The 5-ton H13 steel die-casting mold is quenched with 1.5MPa nitrogen gas, which extends the life of the mold.
2. Hydrogen (H ₂)
Characteristics: Hydrogen has extremely high thermal conductivity and the fastest cooling rate, but its safety is relatively low.
Advantage:
High cooling efficiency: Hydrogen has a higher thermal conductivity and can achieve extremely fast cooling speeds.
Reduce deformation: Rapid cooling can suppress carbide precipitation and reduce workpiece deformation.
Disadvantages:
Poor safety: Hydrogen is flammable and explosive, requiring strict safety measures.
High cost: The production and storage costs of hydrogen are relatively high.
Application Scenario:
High strength steel, high-speed steel, and other materials that require extremely high cooling rates.
Laboratory or small-scale production, limited for large-scale application due to safety risks.
case
Some high-strength steels are quenched using hydrogen gas, which increases the cooling rate, but requires explosion-proof facilities.
3. Argon (Ar)
Characteristics: Argon is an inert gas with extremely stable chemical properties, but its cooling ability is weak.
Advantage:
High safety: Argon gas is non flammable and has no risk of explosion.

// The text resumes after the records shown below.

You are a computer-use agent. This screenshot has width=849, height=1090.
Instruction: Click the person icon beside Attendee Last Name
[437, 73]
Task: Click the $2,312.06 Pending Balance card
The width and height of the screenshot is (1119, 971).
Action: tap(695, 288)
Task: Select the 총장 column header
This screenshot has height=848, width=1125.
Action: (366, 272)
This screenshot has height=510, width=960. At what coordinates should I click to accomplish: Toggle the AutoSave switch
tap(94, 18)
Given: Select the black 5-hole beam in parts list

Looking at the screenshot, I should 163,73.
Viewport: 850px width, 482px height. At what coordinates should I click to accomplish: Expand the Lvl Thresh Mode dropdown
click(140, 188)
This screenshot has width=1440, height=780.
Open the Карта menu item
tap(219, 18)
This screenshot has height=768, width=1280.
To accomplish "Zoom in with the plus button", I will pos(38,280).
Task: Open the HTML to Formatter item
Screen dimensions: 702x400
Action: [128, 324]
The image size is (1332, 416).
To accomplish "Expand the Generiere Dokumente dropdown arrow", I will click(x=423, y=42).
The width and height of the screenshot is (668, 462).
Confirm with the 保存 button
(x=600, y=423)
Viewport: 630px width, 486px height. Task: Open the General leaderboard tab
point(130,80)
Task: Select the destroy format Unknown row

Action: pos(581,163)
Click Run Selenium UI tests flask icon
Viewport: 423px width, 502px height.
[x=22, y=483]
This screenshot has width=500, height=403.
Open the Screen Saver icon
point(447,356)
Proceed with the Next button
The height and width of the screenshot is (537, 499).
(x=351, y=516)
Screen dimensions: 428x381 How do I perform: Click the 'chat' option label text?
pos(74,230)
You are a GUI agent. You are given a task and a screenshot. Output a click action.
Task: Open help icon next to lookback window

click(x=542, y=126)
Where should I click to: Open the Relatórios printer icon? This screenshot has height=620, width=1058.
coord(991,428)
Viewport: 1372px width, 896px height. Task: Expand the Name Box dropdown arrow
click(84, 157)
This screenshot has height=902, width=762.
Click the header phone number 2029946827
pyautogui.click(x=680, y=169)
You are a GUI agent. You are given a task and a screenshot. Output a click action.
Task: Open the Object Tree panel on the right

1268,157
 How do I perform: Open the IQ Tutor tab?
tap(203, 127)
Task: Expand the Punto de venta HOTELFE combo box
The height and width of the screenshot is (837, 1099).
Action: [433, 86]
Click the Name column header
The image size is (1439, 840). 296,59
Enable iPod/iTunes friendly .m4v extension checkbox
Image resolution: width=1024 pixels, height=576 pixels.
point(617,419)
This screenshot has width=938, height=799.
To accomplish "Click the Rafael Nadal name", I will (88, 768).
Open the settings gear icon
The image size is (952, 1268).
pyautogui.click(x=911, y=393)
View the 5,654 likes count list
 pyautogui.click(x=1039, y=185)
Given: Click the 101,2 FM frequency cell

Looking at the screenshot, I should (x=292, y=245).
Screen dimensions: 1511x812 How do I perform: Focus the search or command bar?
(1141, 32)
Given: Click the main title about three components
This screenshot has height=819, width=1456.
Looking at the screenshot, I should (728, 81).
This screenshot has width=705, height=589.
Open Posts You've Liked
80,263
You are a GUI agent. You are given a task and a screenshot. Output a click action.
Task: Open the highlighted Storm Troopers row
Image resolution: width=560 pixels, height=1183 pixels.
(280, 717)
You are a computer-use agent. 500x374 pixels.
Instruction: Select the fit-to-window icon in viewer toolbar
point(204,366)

Suitable for special materials: For easily oxidizable materials such as titanium alloys and nickel based alloys, argon gas can provide a non oxidizing environment.
Disadvantages:
Slow cooling rate: The thermal conductivity of argon is lower than that of nitrogen, requiring higher pressure or mixed gas to enhance cooling capacity.
High cost: The price of argon is several times higher than that of nitrogen, and its economy is poor.
Application Scenario:
Quenching of high-end materials such as titanium alloys and nickel based alloys.
Precision parts with extremely high requirements for surface quality.
case
Some aerospace components are quenched with argon gas to avoid oxidation, but the cost is relatively high.
4. Helium (He)
Characteristics: Helium is an inert gas with thermal conductivity second only to hydrogen, but its cost is extremely high.
Advantage:
Fast cooling speed: Helium has a higher thermal conductivity, second only to hydrogen.
High safety: Helium is non flammable and poses no risk of explosion.
Disadvantages:
Extremely high cost: Helium is a rare gas, expensive, and usually only used for special occasions.
Application Scenario:
In scenarios where laboratory research or high-end manufacturing require extremely high cooling speed and safety.
case
Some special alloys are quenched using helium gas, but due to cost limitations, its application is limited.
Gas selection suggestions
Prioritize nitrogen: Nitrogen is the most commonly used gas in gas quenching furnaces due to its low cost, high safety, and moderate cooling capacity, and is suitable for the heat treatment needs of most metals.
Special material selection of argon/helium: For easily oxidizable materials such as titanium alloys and nickel based alloys, or precision parts with extremely high surface quality requirements, argon or helium can be selected.
Hydrogen selection for high-speed cooling (caution): For materials such as high-strength steel and high-speed steel that require extremely fast cooling rates, hydrogen can be considered, but strict safety measures are required.